### INPUT DATA ###

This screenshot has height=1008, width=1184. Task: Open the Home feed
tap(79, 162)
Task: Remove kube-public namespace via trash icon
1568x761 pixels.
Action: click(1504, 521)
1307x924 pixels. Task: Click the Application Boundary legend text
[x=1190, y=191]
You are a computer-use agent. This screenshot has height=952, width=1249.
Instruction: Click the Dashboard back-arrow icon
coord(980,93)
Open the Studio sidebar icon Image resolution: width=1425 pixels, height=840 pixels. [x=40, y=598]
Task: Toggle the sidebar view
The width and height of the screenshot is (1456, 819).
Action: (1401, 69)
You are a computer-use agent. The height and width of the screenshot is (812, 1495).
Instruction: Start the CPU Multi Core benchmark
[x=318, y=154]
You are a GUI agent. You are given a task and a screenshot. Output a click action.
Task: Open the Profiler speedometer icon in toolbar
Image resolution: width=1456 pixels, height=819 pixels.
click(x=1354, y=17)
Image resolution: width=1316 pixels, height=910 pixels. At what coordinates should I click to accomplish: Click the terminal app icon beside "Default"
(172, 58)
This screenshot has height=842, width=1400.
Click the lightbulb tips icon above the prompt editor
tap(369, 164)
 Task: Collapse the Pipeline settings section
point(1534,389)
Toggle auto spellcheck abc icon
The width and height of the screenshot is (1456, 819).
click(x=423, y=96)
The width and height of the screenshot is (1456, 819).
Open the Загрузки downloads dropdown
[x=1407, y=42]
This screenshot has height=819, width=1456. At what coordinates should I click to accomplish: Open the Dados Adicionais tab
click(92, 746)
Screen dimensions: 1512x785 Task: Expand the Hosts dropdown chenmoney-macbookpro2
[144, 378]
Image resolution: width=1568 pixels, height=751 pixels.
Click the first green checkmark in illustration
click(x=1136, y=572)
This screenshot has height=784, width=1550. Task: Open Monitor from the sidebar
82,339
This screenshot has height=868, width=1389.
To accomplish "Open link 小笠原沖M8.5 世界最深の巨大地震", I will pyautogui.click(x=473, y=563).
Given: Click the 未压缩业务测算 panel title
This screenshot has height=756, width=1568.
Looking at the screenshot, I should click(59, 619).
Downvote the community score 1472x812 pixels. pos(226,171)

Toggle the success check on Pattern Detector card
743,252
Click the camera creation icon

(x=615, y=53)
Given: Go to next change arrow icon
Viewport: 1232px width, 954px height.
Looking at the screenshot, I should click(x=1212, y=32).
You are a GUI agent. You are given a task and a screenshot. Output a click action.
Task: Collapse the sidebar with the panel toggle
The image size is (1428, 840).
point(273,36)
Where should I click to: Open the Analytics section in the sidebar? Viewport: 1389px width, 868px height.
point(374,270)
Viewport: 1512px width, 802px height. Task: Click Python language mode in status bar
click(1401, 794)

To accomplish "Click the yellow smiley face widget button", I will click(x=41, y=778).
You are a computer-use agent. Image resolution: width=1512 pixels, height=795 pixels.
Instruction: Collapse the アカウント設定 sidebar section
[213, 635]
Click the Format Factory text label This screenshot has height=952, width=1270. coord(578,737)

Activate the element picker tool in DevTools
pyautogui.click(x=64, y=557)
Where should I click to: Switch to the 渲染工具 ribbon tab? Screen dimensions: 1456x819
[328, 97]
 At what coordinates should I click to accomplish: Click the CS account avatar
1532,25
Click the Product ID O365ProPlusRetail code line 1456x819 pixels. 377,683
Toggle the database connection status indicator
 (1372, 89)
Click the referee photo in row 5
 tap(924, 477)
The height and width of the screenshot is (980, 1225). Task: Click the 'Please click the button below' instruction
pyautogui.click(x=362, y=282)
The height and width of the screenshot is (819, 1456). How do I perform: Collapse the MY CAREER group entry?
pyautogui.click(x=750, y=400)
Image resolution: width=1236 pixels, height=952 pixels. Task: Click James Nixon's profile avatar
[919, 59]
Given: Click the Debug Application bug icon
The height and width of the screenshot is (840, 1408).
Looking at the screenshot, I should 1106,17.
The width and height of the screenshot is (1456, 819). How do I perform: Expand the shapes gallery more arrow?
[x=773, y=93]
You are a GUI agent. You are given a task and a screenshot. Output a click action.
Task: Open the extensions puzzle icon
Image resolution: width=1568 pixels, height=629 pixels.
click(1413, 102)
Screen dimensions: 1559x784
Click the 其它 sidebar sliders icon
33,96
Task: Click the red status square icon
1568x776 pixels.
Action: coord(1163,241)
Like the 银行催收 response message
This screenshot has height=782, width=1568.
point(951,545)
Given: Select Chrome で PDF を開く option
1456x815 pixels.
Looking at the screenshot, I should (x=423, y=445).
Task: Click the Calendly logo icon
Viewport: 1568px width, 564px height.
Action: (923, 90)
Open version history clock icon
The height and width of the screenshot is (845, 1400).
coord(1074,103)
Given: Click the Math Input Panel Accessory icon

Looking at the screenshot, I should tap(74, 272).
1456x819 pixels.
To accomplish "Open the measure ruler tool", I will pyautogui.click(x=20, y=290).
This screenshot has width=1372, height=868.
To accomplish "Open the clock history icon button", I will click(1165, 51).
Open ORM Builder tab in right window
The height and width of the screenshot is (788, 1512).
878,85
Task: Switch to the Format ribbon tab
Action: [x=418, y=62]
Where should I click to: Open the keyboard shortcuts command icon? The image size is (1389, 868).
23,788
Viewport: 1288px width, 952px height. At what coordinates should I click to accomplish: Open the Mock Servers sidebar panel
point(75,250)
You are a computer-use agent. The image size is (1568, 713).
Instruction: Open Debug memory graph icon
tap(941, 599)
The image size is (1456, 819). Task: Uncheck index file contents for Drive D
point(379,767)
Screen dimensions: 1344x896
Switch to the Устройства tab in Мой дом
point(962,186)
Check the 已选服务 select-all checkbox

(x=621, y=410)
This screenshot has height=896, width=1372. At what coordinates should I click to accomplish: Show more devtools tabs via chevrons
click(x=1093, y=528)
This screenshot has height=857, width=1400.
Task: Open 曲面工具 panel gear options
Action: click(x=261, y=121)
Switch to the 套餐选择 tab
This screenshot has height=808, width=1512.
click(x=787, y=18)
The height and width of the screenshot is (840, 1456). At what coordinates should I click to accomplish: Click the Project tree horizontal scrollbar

###

▸ **ASSIGNMENT**
All lines from the top of the data through the line containing "You are a computer-use agent. The height" need to be retyped exactly, and nothing more.

▸ **SOLUTION FOR THIS TASK**
This screenshot has height=1008, width=1184. Task: Open the Home feed
tap(79, 162)
Task: Remove kube-public namespace via trash icon
1568x761 pixels.
Action: click(1504, 521)
1307x924 pixels. Task: Click the Application Boundary legend text
[x=1190, y=191]
You are a computer-use agent. This screenshot has height=952, width=1249.
Instruction: Click the Dashboard back-arrow icon
coord(980,93)
Open the Studio sidebar icon Image resolution: width=1425 pixels, height=840 pixels. [x=40, y=598]
Task: Toggle the sidebar view
The width and height of the screenshot is (1456, 819).
Action: (1401, 69)
You are a computer-use agent. The height and width of the screenshot is (812, 1495).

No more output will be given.